Author: acmurthy
Date: Sat Oct 29 09:41:45 2011
New Revision: 1194854
URL: http://svn.apache.org/viewvc?rev=1194854&view=rev
Log:
MAPREDUCE-2355. Add a configuration knob
mapreduce.tasktracker.outofband.heartbeat.damper that limits out of band
heartbeats.
Modified:
hadoop/common/branches/branch-0.20-security/src/mapred/mapred-default.xml
hadoop/common/branches/branch-0.20-security/src/mapred/org/apache/hadoop/mapred/TaskTracker.java
Modified:
hadoop/common/branches/branch-0.20-security/src/mapred/mapred-default.xml
URL:
http://svn.apache.org/viewvc/hadoop/common/branches/branch-0.20-security/src/mapred/mapred-default.xml?rev=1194854&r1=1194853&r2=1194854&view=diff
==============================================================================
--- hadoop/common/branches/branch-0.20-security/src/mapred/mapred-default.xml
(original)
+++ hadoop/common/branches/branch-0.20-security/src/mapred/mapred-default.xml
Sat Oct 29 09:41:45 2011
@@ -242,6 +242,24 @@
</property>
<property>
+ <name>mapreduce.tasktracker.outofband.heartbeat.damper</name>
+ <value>1000000</value>
+ <description>When out-of-band heartbeats are enabled, provides
+ damping to avoid overwhelming the JobTracker if too many out-of-band
+ heartbeats would occur. The damping is calculated such that the
+ heartbeat interval is divided by (T*D + 1) where T is the number
+ of completed tasks and D is the damper value.
+
+ Setting this to a high value like the default provides no damping --
+ as soon as any task finishes, a heartbeat will be sent. Setting this
+ parameter to 0 is equivalent to disabling the out-of-band heartbeat feature.

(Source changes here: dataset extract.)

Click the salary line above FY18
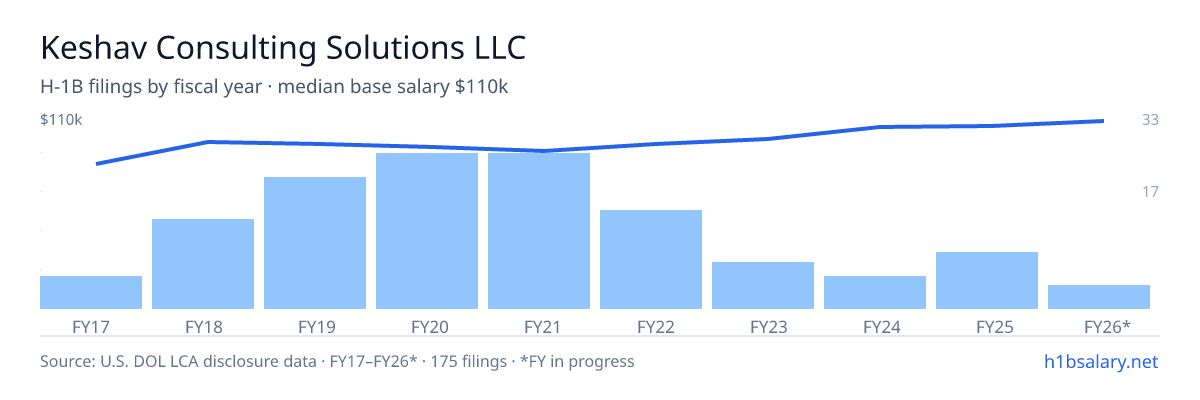1200x400 pixels. tap(208, 142)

+ A value of 1 would indicate that, after one task has completed, the
+ time to wait before the next heartbeat would be 1/2 the usual time.

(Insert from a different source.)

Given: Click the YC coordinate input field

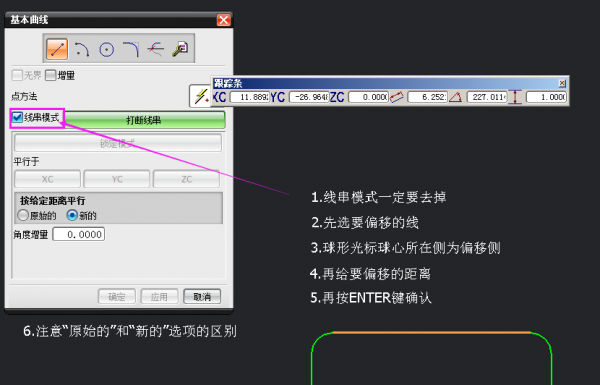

+ After two tasks have finished, it would be 1/3 the usual time, etc.
+ </description>
+</property>
+
+<property>
<name>mapred.jobtracker.restart.recover</name>
<value>false</value>
<description>"true" to enable (job) recovery upon restart,
Modified:
hadoop/common/branches/branch-0.20-security/src/mapred/org/apache/hadoop/mapred/TaskTracker.java
URL:
http://svn.apache.org/viewvc/hadoop/common/branches/branch-0.20-security/src/mapred/org/apache/hadoop/mapred/TaskTracker.java?rev=1194854&r1=1194853&r2=1194854&view=diff
==============================================================================
---
hadoop/common/branches/branch-0.20-security/src/mapred/org/apache/hadoop/mapred/TaskTracker.java
(original)
+++
hadoop/common/branches/branch-0.20-security/src/mapred/org/apache/hadoop/mapred/TaskTracker.java
Sat Oct 29 09:41:45 2011
@@ -45,6 +45,7 @@ import java.util.Vector;
import java.util.Map.Entry;
import java.util.concurrent.BlockingQueue;
import java.util.concurrent.LinkedBlockingQueue;
+import java.util.concurrent.atomic.AtomicInteger;
import java.util.regex.Pattern;
import javax.crypto.SecretKey;
@@ -335,9 +336,13 @@ public class TaskTracker implements MRCo
static final String TT_OUTOFBAND_HEARBEAT =
"mapreduce.tasktracker.outofband.heartbeat";
private volatile boolean oobHeartbeatOnTaskCompletion;
+ static final String TT_OUTOFBAND_HEARTBEAT_DAMPER =
+ "mapreduce.tasktracker.outofband.heartbeat.damper";
+ static private final int DEFAULT_OOB_HEARTBEAT_DAMPER = 1000000;
+ private volatile int oobHeartbeatDamper;
// Track number of completed tasks to send an out-of-band heartbeat
- private IntWritable finishedCount = new IntWritable(0);
+ private AtomicInteger finishedCount = new AtomicInteger(0);
private MapEventsFetcherThread mapEventsFetcher;
final int workerThreads;
@@ -846,6 +851,9 @@ public class TaskTracker implements MRCo
oobHeartbeatOnTaskCompletion =
fConf.getBoolean(TT_OUTOFBAND_HEARBEAT, false);
+ oobHeartbeatDamper =
+ fConf.getInt(TT_OUTOFBAND_HEARTBEAT_DAMPER,
+ DEFAULT_OOB_HEARTBEAT_DAMPER);
}
private void startJettyBugMonitor() {
@@ -1546,25 +1554,39 @@ public class TaskTracker implements MRCo
return recentMapEvents;
}
+ private long getHeartbeatInterval(int numFinishedTasks) {
+ return (heartbeatInterval / (numFinishedTasks * oobHeartbeatDamper + 1));
+ }
+
/**
* Main service loop. Will stay in this loop forever.
*/
State offerService() throws Exception {
- long lastHeartbeat = 0;
+ long lastHeartbeat = System.currentTimeMillis();
while (running && !shuttingDown) {
try {
long now = System.currentTimeMillis();
-
- long waitTime = heartbeatInterval - (now - lastHeartbeat);
- if (waitTime > 0) {
+
+ // accelerate to account for multiple finished tasks up-front
+ long remaining =
+ (lastHeartbeat + getHeartbeatInterval(finishedCount.get())) - now;
+ while (remaining > 0) {
// sleeps for the wait time or
- // until there are empty slots to schedule tasks
+ // until there are *enough* empty slots to schedule tasks
synchronized (finishedCount) {
- if (finishedCount.get() == 0) {
- finishedCount.wait(waitTime);
+ finishedCount.wait(remaining);
+
+ // Recompute
+ now = System.currentTimeMillis();
+ remaining =
+ (lastHeartbeat + getHeartbeatInterval(finishedCount.get())) -
now;
+
+ if (remaining <= 0) {
+ // Reset count
+ finishedCount.set(0);
+ break;
}
- finishedCount.set(0);
}
}
@@ -2434,8 +2456,7 @@ public class TaskTracker implements MRCo
private void notifyTTAboutTaskCompletion() {
if (oobHeartbeatOnTaskCompletion) {
synchronized (finishedCount) {
- int value = finishedCount.get();
- finishedCount.set(value+1);
+ finishedCount.incrementAndGet();
finishedCount.notify();
}
}